Verilen metin:
========

Evrenin oluşumunda ilmin yeri ve
öneminden söz eden ayetlerin gerçekleri bilimsel deneylerle kanıtlanmaktadır. Örneğin her
zerrenin sürekli bir iletişim ve etkileşim içinde olduğu bilimsel olarak
kanıtlanmıştır. İkiz elektron ve atomların aralarında galaksiler olsa dahi aynı
anda durum değiştirmeleri, olmuş ve olacakların Büyük Patlamadan itibaren determine olduğu, belirlendiğini
belgelemektedir. “Çift Yarık Deneyi” olarak
bilinen deney de elektron ve fotonların “Gözlem” altında olup olmadıklarını
algılayıp ona göre farklı, dalga veya parçacık olarak, davrandığını kanıtlar.
Son olarak 1961 yılında yapılan bir seri deneyde bir görüntü için 700.000 adet
elektron tek tek atılmıştır. Fizikçi Niels Bohr tarafından oluşturulan konsey ‘Kopenhag
Yorumu’ adı verilen kuantum mekaniğinin görüş ve ilkeler dizisini
yayınladı. Bu ilkelerden biri şöyledir:
“Gözlemler dalga fonksiyonunu
çökertir. Bu etkileşim sonucu dalga fonksiyonu özelliğini kaybeder ve sadece
parçacık özelliği gösterir. Sadece tek bir deney dahi madde nedir sorusunun
cevabının “hem dalga-hem parçacık” olduğunu gösterir. Görebildiğimiz
makro evren yani biz ve çevremiz, matematiksel ve fiziksel olarak daha genel
bir küme olan mikro evrenin özel bir durumuyuz. Sadece maddesel dalga boyumuz
çok küçük olduğu için tamamen ihmal edilebilir bir dalga özelliğimizin yanında,
tamamen parçacık özelliği gösteriyoruz.” Gözlem altında elektronlar neden
parçacık özelliği kazanmakta bilinemiyor.
Kısaca denebilir ki atom altı
parçacıklar gözlem altında iken “Parçacık” ve gözlenmediklerinde “Dalga”
özelliği göstermektedir. Eğer bir fiziksel niceliği parçacık olarak tanımlamak
istersek, ‘durgun kütlesinin sıfırdan farklı’ olması gerekir. Dalga ise
temel anlamda enerjinin ışık hızında yayılma ve taşınmasına yol açan ‘titreşim
hareketidir’. Yani büyük yapılar gözlem altında oluşabilir, aksi halde
hızlı titreşim hareketi olan dalga özelliğiyle parçacıklar büyük yapıları
oluşturamazlar. Atom altı parçacıklarının bir nezaret, gözlem, izleme ve
algılama altında olduklarını algılamaları önem kazanır. ‘Görünür ışık’ fotonu
gibi tam bir “Yokluk veya hiçlik” olan en küçük enerji biriminin izlendiğini, ‘algılandığını
algılaması’ gerçeği ilginçtir. Ayetlerde de benzer konulara değinilmesi ise
çok ilginçtir.

========

Veri bölümü:
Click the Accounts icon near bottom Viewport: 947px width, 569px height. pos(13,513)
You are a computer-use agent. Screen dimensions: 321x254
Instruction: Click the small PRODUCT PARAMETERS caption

========

Yapılacak iş: Verilen metinde “Son olarak 1961” sözleriyle açılıp “özelliği kazanmakta bilinemiyor.” sözleriyle kapanan kısmı, “parçacık” sözcüğünü “tanecik” ile değiştirerek yeniden yazın.

Sonuç:
Son olarak 1961 yılında yapılan bir seri deneyde bir görüntü için 700.000 adet
elektron tek tek atılmıştır. Fizikçi Niels Bohr tarafından oluşturulan konsey ‘Kopenhag
Yorumu’ adı verilen kuantum mekaniğinin görüş ve ilkeler dizisini
yayınladı. Bu ilkelerden biri şöyledir:
“Gözlemler dalga fonksiyonunu
çökertir. Bu etkileşim sonucu dalga fonksiyonu özelliğini kaybeder ve sadece
tanecik özelliği gösterir. Sadece tek bir deney dahi madde nedir sorusunun
cevabının “hem dalga-hem tanecik” olduğunu gösterir. Görebildiğimiz
makro evren yani biz ve çevremiz, matematiksel ve fiziksel olarak daha genel
bir küme olan mikro evrenin özel bir durumuyuz. Sadece maddesel dalga boyumuz
çok küçük olduğu için tamamen ihmal edilebilir bir dalga özelliğimizin yanında,
tamamen tanecik özelliği gösteriyoruz.” Gözlem altında elektronlar neden
tanecik özelliği kazanmakta bilinemiyor.